● **What this exercise asks**
• A. In the passage on gender-inclusive school bathrooms below, who is named as the school board president?
• B. Rewrite the passage on gender-inclusive school bathrooms starting at "The issue of" and ending at "to look inside.", and switch "windows" to "openings".

━━━ Extract provided

The issue of gender-inclusive school bathrooms has in recent years bedeviled many school districts, but a York County school district took a controversial approach that critics are saying violates privacy rights.
The South Western School District is drawing scrutiny for its plan to install windows in gender-inclusive bathrooms, allowing teachers and other students to look inside.
The school board ordered district officials to cut holes in the bathroom walls in order to be able to surveil students while they use the restrooms. So-called gender-inclusive bathrooms are generally offered for the use of transgender, nonbinary and other gender-expansive students.
In an email statement sent to PennLive, board president Matthew Gelazela, said the renovations would impact only public areas of the bathrooms.
“As Southwestern School District engages in renovating multiuser restroom facilities, it has an interest in opening a view into the non private area of those facilities in similar fashion to what has existed for years in our elementary schools,” he wrote. “In making the area outside of stalls more viewable, we are better able to monitor for a multitude of prohibited activities such as any possible vaping, drug use, bullying or absenteeism.”

━━━━━━
━━━ Available data

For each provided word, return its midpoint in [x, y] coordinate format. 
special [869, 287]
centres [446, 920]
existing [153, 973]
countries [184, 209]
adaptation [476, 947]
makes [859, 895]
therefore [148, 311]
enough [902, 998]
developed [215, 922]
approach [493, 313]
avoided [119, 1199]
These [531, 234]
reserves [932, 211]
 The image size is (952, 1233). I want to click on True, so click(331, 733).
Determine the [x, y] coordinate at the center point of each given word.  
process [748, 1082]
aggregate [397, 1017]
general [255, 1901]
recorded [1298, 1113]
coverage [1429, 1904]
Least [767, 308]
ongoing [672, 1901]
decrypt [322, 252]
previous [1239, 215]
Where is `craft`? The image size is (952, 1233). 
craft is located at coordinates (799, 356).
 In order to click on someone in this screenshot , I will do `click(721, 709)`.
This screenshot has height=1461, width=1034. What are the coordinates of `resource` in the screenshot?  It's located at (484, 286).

━━━━━━

● **Expected results**
• A. Matthew Gelazela

• B.
The issue of gender-inclusive school bathrooms has in recent years bedeviled many school districts, but a York County school district took a controversial approach that critics are saying violates privacy rights.
The South Western School District is drawing scrutiny for its plan to install openings in gender-inclusive bathrooms, allowing teachers and other students to look inside.